According to the report — after adjusting for demographics, training and practice characteristics — among internal medicine physicians, men were earning 14 percent more than women in Pennsylvania.

Dr. Roberta Ness, the principal investigator on the 2000 study, considered gender bias a contributing factor. In the report, she writes:

Across the board, female physicians are more likely than men to be involved in the least lucrative medical specialties and to spend fewer hours per week working,” said Dr. Ness. “But even after adjusting for the compensation differences among various medical specialties, we found that the women earned 14 percent less per hour than their male counterparts. If left unadjusted, the gender gap is 28 percent less per hour.

In the new national report, Jena found that female physicians were less likely than their male counterparts to become full professors, to be included in publications, to conduct clinical trials and to have funding from the NIH.

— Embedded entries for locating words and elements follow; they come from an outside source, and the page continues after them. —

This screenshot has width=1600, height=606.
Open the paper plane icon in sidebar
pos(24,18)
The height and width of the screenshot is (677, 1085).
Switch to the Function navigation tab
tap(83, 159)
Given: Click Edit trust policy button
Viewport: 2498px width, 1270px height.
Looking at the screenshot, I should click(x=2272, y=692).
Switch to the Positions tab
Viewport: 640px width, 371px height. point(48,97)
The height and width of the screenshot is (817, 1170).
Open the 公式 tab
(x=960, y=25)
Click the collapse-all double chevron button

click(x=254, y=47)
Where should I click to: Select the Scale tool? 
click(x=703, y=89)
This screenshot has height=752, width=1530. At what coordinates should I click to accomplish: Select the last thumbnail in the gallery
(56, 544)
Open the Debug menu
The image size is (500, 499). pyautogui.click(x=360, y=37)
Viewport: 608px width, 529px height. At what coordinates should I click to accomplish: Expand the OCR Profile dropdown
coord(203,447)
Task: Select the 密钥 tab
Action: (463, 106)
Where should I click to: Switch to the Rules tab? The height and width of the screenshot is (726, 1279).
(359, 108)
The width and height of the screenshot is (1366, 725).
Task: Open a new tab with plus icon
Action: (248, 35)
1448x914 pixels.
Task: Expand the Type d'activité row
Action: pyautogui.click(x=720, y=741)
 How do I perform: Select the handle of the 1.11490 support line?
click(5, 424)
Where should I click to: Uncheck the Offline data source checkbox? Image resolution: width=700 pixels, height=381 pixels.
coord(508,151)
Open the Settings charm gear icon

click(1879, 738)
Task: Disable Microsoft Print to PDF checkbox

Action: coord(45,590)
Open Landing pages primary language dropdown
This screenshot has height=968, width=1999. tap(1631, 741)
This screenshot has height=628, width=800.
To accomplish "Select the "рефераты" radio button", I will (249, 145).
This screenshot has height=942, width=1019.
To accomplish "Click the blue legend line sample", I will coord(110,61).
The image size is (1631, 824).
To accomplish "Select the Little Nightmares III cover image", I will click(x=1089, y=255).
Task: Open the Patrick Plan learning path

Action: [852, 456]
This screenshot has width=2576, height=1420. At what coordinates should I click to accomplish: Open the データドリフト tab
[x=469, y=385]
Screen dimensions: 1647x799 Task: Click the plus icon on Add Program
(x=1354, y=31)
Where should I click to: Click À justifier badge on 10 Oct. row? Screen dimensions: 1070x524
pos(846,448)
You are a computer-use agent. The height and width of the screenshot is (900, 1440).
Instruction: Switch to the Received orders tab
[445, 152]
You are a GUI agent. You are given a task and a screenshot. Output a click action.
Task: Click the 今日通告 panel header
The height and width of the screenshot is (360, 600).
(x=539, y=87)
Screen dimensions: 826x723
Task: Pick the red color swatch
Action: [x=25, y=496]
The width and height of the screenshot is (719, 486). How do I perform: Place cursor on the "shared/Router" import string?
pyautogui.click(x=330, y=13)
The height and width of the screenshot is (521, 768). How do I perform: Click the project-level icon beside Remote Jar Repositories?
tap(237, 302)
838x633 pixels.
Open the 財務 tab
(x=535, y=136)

This may have to do with the medical specialities women typically practice — internal medicine, obstetrics, gynecology and pediatrics — or it may be indicative of large-scale discrimination, as reported by Ariana Eunjung Cha for the Washington Post.

There is one area of medicine where men and women are on a level playing field, though. In radiology departments, Jena found that men and women are paid virtually the same amount.

In an editorial accompanying the study, Dr. Vineet M. Arora, an associate professor of medicine at the University of Chicago, described the necessity of breaking systemic discrimination in the medical field.

From the editorial:

These findings, although still sobering, emphasize the importance of understanding these positive deviants. What policies, procedures, leadership, or culture at these sites helps to counteract a gender pay gap? Recognizing these factors could help to create a potential remedy that could be adopted and tested in the sites that experience the greatest disparity in income by sex.

Currently, there are 2,126 full-time and part-time employees working at the University of Pittsburgh School of Medicine. Roughly 47 percent of admitted students are women.